Activity -
Set down, please, exactly the lines below that run from the line with "Instruction: Click the yellow" to the line with "You are a computer-use agent. The height", both lines included.

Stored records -
Segment Open
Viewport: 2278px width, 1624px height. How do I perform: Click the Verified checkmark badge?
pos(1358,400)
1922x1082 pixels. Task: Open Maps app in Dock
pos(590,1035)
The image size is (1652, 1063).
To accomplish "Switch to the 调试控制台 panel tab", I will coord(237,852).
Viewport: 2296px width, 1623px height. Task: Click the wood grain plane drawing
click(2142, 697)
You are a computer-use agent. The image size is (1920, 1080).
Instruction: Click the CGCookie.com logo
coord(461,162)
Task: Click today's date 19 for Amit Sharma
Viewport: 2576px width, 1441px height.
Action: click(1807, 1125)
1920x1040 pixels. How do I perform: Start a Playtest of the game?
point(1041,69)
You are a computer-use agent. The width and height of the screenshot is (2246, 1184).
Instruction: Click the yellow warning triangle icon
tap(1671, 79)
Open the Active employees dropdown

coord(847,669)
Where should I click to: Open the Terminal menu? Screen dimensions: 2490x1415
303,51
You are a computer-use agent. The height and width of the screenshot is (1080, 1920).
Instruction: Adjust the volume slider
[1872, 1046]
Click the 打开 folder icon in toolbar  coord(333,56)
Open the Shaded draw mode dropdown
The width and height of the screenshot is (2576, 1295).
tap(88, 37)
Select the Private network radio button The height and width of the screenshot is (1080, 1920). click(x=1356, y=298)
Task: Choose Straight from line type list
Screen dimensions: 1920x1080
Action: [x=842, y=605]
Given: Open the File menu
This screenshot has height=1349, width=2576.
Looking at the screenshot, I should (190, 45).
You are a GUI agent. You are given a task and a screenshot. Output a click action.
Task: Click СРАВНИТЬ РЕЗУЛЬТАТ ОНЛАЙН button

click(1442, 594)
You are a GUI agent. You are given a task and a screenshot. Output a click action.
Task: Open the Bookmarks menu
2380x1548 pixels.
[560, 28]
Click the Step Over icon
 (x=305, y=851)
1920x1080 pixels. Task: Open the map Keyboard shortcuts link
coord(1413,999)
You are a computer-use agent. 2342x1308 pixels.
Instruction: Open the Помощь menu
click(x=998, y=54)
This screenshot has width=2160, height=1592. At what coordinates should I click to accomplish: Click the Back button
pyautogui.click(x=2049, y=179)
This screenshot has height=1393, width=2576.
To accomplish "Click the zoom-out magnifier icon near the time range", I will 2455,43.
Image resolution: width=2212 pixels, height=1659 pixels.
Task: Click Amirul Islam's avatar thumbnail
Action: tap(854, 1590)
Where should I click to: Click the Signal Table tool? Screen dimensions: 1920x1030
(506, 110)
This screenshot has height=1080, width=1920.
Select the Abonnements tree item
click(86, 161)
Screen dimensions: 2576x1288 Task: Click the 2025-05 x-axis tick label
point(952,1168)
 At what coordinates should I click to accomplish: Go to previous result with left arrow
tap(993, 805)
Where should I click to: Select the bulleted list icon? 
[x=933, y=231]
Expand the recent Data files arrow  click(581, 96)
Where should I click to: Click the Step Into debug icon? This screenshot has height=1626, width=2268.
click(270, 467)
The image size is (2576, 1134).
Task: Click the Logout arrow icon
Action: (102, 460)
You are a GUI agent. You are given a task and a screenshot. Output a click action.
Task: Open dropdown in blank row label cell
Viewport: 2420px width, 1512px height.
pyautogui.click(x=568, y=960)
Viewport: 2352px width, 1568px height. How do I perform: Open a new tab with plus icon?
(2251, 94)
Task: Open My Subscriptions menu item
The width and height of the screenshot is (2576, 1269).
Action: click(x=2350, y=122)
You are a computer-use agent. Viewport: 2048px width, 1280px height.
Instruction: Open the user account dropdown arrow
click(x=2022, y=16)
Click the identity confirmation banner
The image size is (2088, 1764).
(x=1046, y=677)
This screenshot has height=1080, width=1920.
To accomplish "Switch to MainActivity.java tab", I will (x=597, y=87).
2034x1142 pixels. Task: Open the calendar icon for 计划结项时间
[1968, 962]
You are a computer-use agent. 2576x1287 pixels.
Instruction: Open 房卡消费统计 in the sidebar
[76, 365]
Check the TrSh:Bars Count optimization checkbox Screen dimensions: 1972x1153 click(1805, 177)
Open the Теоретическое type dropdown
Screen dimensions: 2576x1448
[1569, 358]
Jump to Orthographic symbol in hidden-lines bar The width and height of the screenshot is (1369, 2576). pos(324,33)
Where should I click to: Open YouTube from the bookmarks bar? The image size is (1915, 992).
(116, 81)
Segment Closed
Expected answer -
Instruction: Click the yellow warning triangle icon
tap(1671, 79)
Open the Active employees dropdown

coord(847,669)
Where should I click to: Open the Terminal menu? Screen dimensions: 2490x1415
303,51
You are a computer-use agent. The height and width of the screenshot is (1080, 1920).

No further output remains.